Supplied text =
Here’s what depression and anxiety might tell you: You will always feel this way. This is just how your life is. No one else can relate to this feeling. Therapy or meds may help other people, but they won’t help you. There’s no point.
All lies. All damaging and utterly convincing lies—and very much like being balled up in a dark room. Perhaps you can see the sliver of light beneath the closed door, but you know that door is permanently locked, barricaded shut. You live in darkness now.
Wresting back my health from mental illness was a slow crawl toward the door. It was jiggling the handle, attempting to pick the lock, screaming that I wanted out. Family and friends were waiting to help me out as soon as they knew I was trapped. The whole world was still out there and still mine for the taking. I was never as alone or stuck as I’d wholeheartedly believed.
This perspective shift felt…very familiar. There’s a specific feeling when you see the full picture and realize your seemingly-whole perspective was warped before now.
It’s the feeling of suspecting (and then recognizing) an unreliable narrator.
If you’ve read The Great Gatsby, Lolita, or Wuthering Heights, you may recognize the phrase. It’s used to describe a narrator who isn’t telling you or can’t tell you the whole story. They could be naïve or they could be intentionally withholding information or they could be lying for their purposes. They might even tell you they’re unreliable—the Holden Caulfield approach.
And anxiety? Depression? They’re unreliable narrators. They’re lying—or at least not telling you the whole story. But there are no Holden Caulfields in mental illness; they’re not going to tell you they’re unreliable. But I am!
Let’s break down how you can start to view your depressive or anxious thoughts as an unreliable narrator for the way you’re seeing the world.
So, what evidence might suggest an unreliable narrator?

Task instructions =
**a.** Answer these questions about the piece on depression and anxiety:
(i) Which three novels does it name?
(ii) Who was waiting to help as soon as they knew the writer was trapped?
(iii) What does it call it when a narrator tells you they're unreliable?
**b.** Reproduce the part of the piece on depression and anxiety starting with "Wresting back my" and going on through "I’d wholeheartedly believed.".

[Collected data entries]
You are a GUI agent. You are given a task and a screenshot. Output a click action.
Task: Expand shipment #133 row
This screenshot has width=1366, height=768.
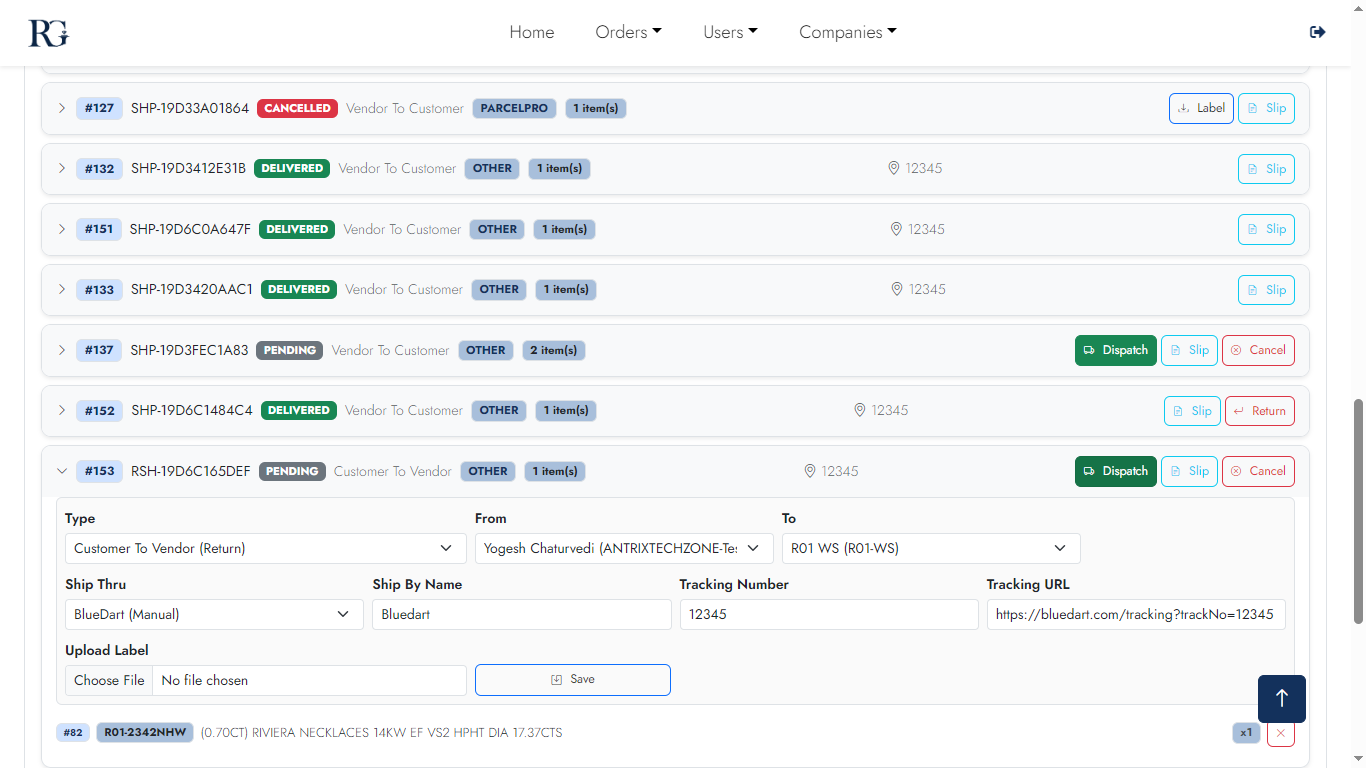(x=62, y=289)
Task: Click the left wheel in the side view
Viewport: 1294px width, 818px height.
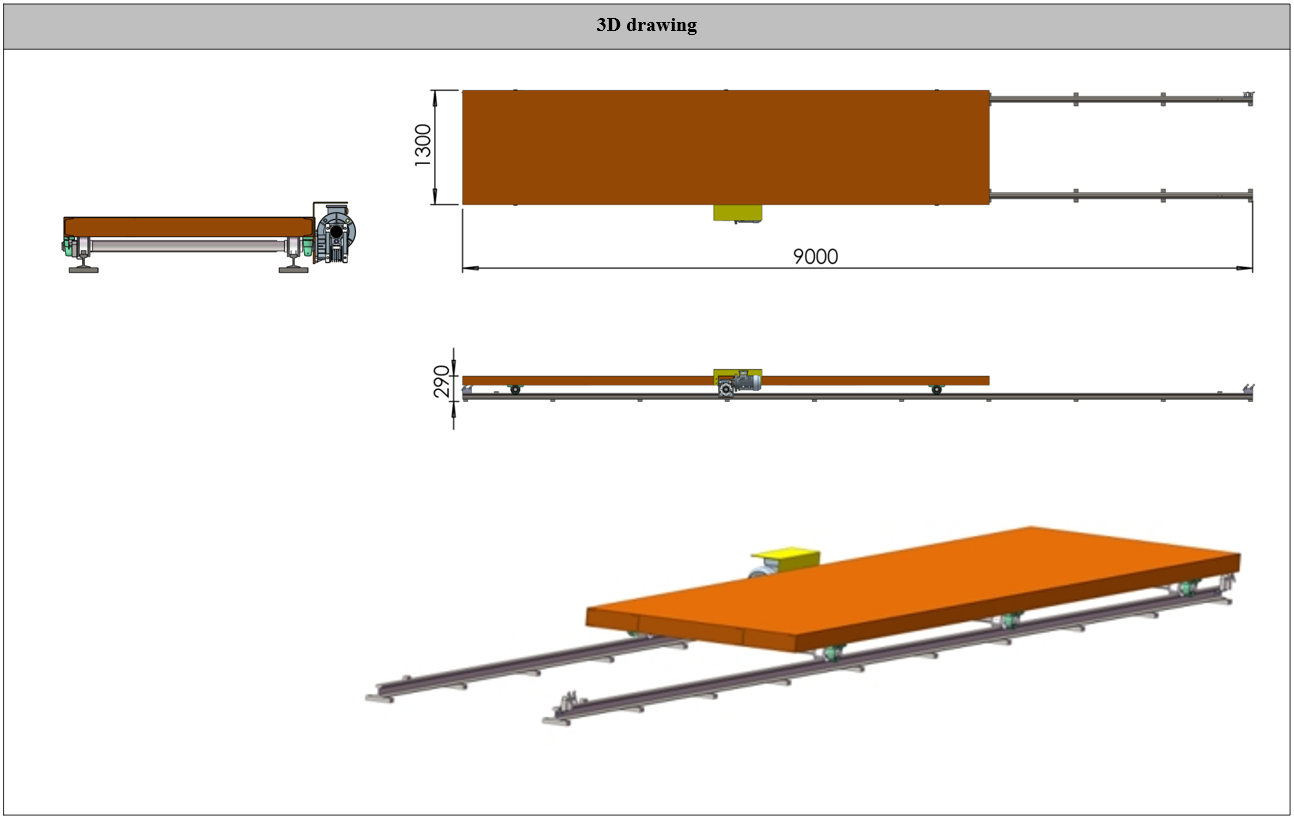Action: tap(515, 389)
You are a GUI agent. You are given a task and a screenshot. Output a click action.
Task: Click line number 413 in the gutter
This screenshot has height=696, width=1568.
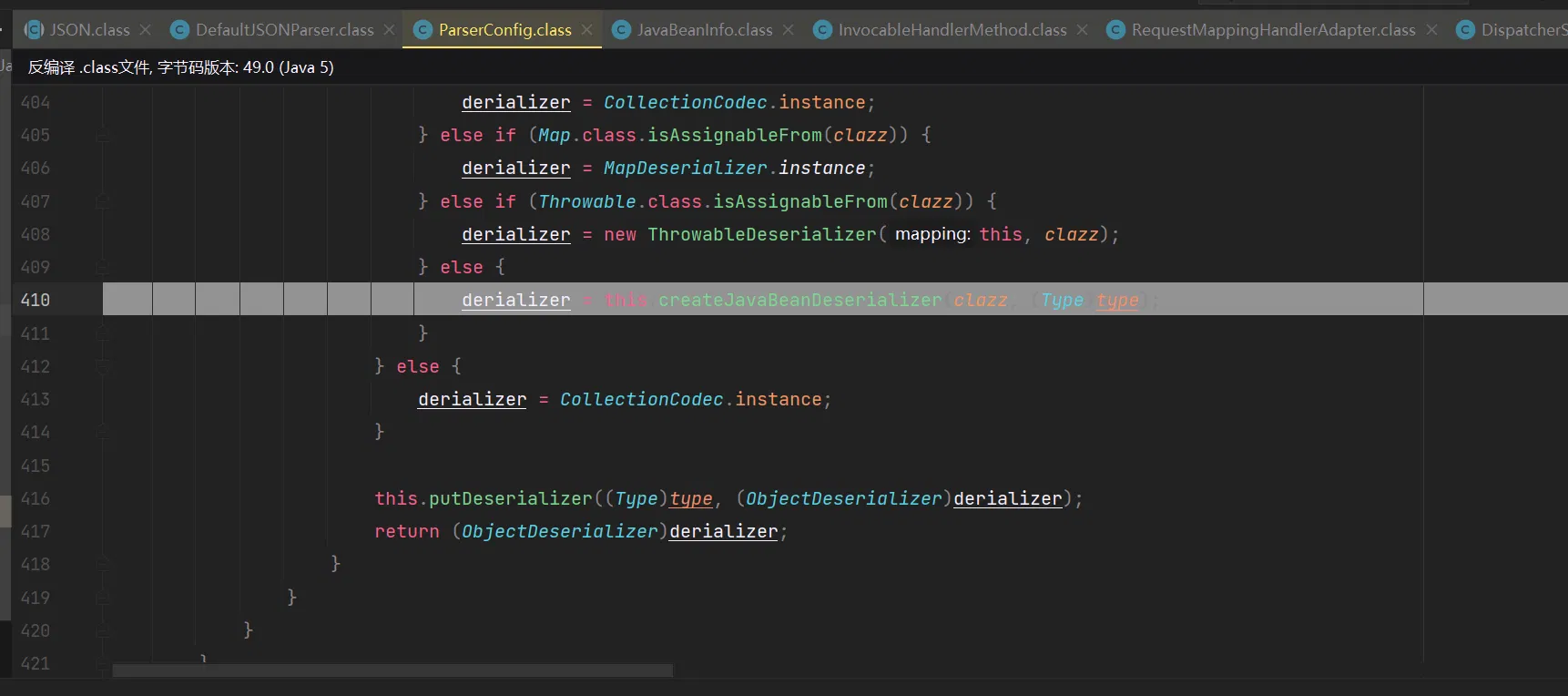click(36, 400)
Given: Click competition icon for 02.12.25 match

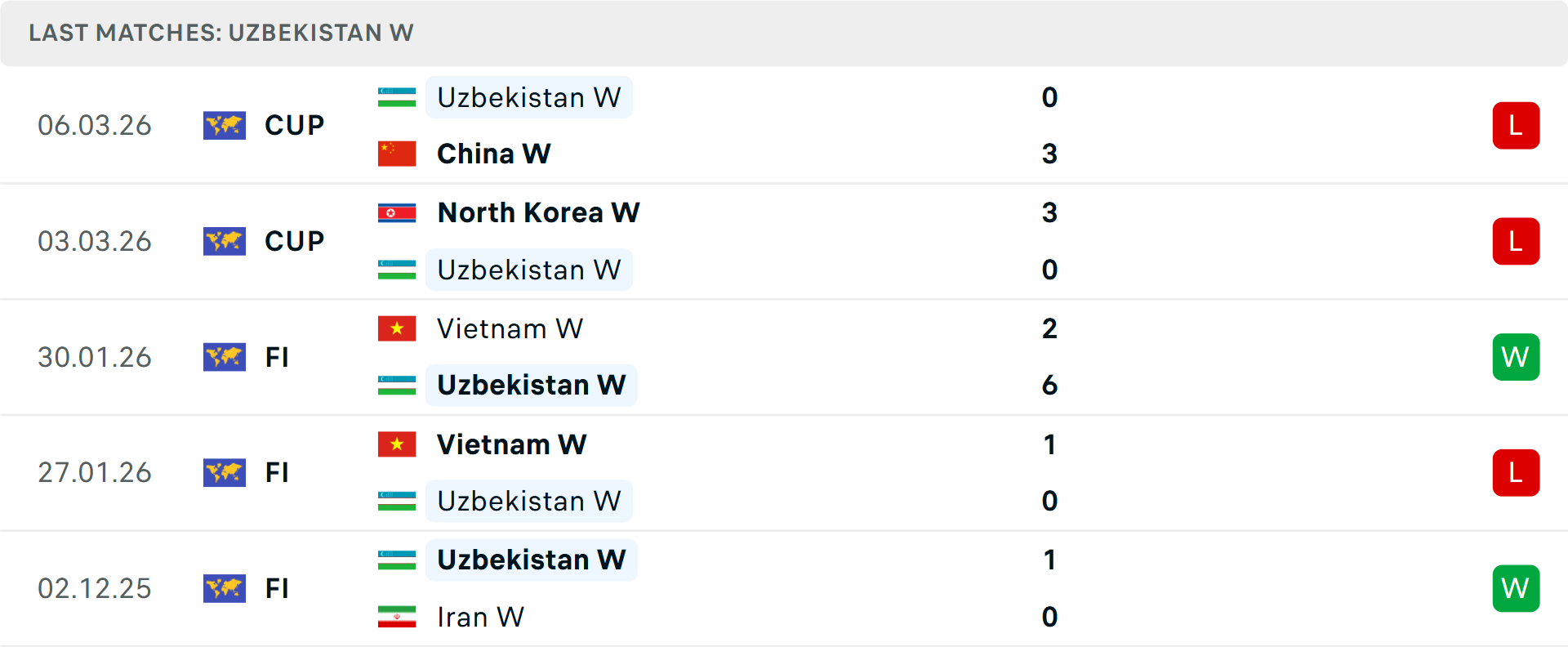Looking at the screenshot, I should click(225, 588).
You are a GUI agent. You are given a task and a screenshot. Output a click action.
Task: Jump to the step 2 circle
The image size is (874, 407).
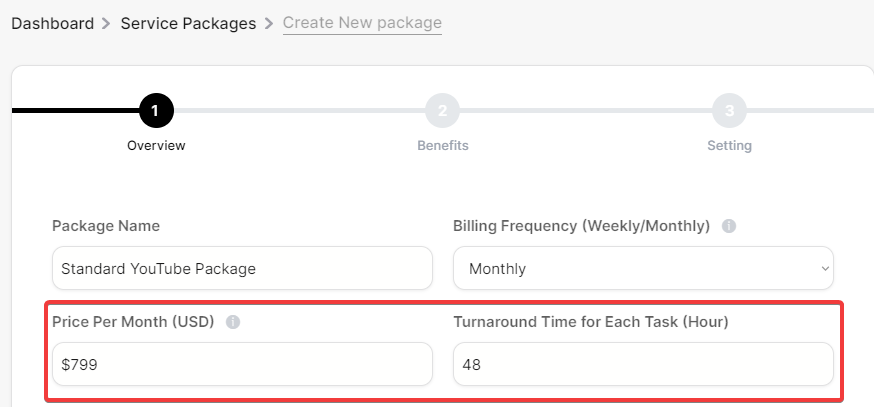(x=443, y=110)
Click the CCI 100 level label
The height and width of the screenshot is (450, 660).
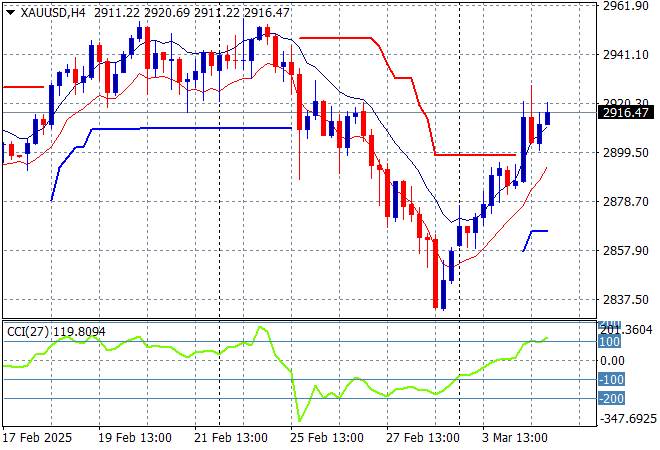(x=611, y=342)
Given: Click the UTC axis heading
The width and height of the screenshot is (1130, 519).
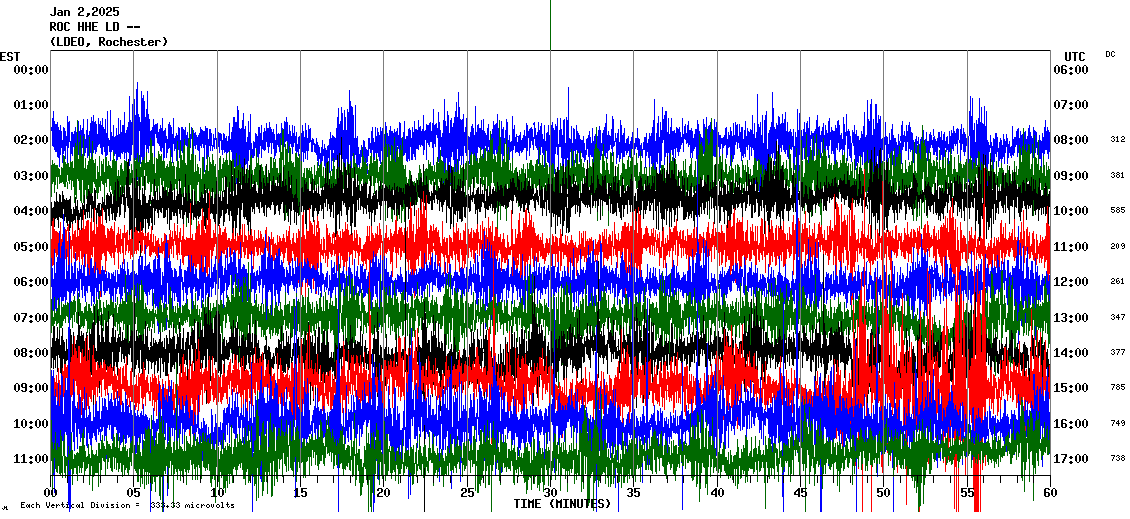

Outputs for the tasks =
**a.**
(i) The Great Gatsby, Lolita, and Wuthering Heights
(ii) Family and friends
(iii) The Holden Caulfield approach

**b.**
Wresting back my health from mental illness was a slow crawl toward the door. It was jiggling the handle, attempting to pick the lock, screaming that I wanted out. Family and friends were waiting to help me out as soon as they knew I was trapped. The whole world was still out there and still mine for the taking. I was never as alone or stuck as I’d wholeheartedly believed.